I’m trying and learning to use collect after a process is completed. I’d like to send the output from collect to next
The output is multi channel so I use set and put them in a variable. The two variables are then send post collect.
The process for which collect is used:
feature.nf
process featurecounts {
maxForks 10
debug true
errorStrategy 'retry'
maxRetries 2
publishDir path: "${params.outdir}/${batch}/${timepoint}/RNA/primary/featurecounts/", mode: 'copy'
input:
tuple val(batch),val(patient_id_tumor),val(timepoint), path(markdupli_bam, stageAs: 'feature_temp/*')
output:
tuple val(batch),val(patient_id_tumor),val(timepoint), path("subreadout.fc.txt"), emit: foldchange
tuple val(batch),val(patient_id_tumor),val(timepoint), path("subreadout.fc.txt.summary"), emit: foldchange_summary
script:
"""
/data1/software/subread-2.0.6-Linux-x86_64/bin/featureCounts -a $params.gtf_annotation_file -T 24 -o "subreadout.fc.txt" -p ${markdupli_bam}
"""
}
How collect is then passed multi_merge:
process merge_feature {
debug true
errorStrategy 'retry'
maxRetries 2
publishDir path: "${params.outdir}/secondary_RNA/merged_featurecounts/", mode: 'copy'
input:
tuple val(batch),val(patient_id_tumor),val(timepoint), path ('*.txt')

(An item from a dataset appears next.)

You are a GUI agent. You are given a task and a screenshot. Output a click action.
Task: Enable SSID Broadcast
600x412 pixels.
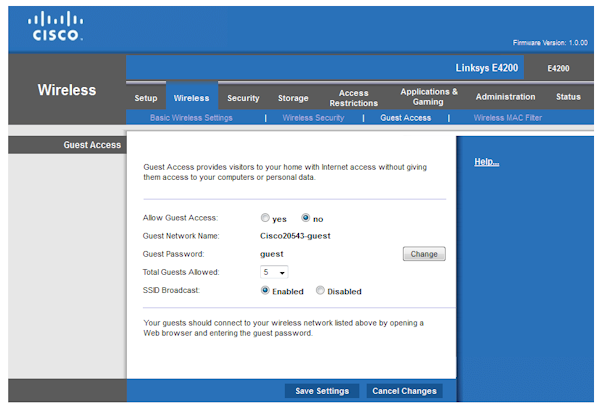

tuple val(batch),val(patient_id_tumor),val(timepoint), path ('*.txt')
output:
path("*.{csv}")
script:
"""
Rscript /data1/software/Rscripts/Daphni2_scripts/RNA_Merge_NextFlow.R $params.outdir ./
"""
}
main.nf
include {merge_feature} 'feature.nf'
include {featurecounts} 'multimerge.nf'
featurecounts.out.foldchange | collect | set { out_foldchange }
featurecounts.out.foldchange_summary | collect | set { out_foldchange_summary }
merge_feature(out_foldchange,out_foldchange_summary)
Error:
WARN: Input tuple does not match input set cardinality declared by process
rna:merge_feature
– offending value: [SEMA-MM-002, MM-2692-T-01_T, MM-2692-T-01, /mnt/data1/users/sanjeev/nextflow/batch/work/36/cf52a6cdd41aca4d17b0093a87b5b7/subreadout.fc.txt, SEMA-MM-002, MM-3530-T-01_T, MM-3530-T-01, /mnt/data1/users/sanjeev/nextflow/batch/work/96/50ba577872a89b148cad5cc71757a1/subreadout.fc.txt, SEMA-MM-004, MM-4607-T-01_T, MM-4607-T-01, /mnt/data1/users/sanjeev/nextflow/batch/work/cd/e6fb64fa8fb22128bfb1e83776466d/subreadout.fc.txt, SEMA-MM-002, MM-0169-T-08_T, MM-0169-T-08, /mnt/data1/users/sanjeev/nextflow/batch/work/7d/8c4584ce0fff1b2793ef65065f7a72/subreadout.fc.txt, SEMA-MM-004, MM-0245-T-01_T, MM-0245-T-01, /mnt/data1/users/sanjeev/nextflow/batch/work/55/d06179893da6589657f6666a3c9d8d/subreadout.fc.txt, SEMA-MM-004, MM-2645-T-01_T, MM-2645-T-01, /mnt/data1/users/sanjeev/nextflow/batch/work/a9/bd7cddc7090b69732d3013243ebaa8/subreadout.fc.txt]
Caused by:
Processrna:merge_feature
input file name collision – There are multiple input files for each of the following file names: .txt
I do not understand how to accept the list from collect in the multimerge process to avoid the cardinality warning.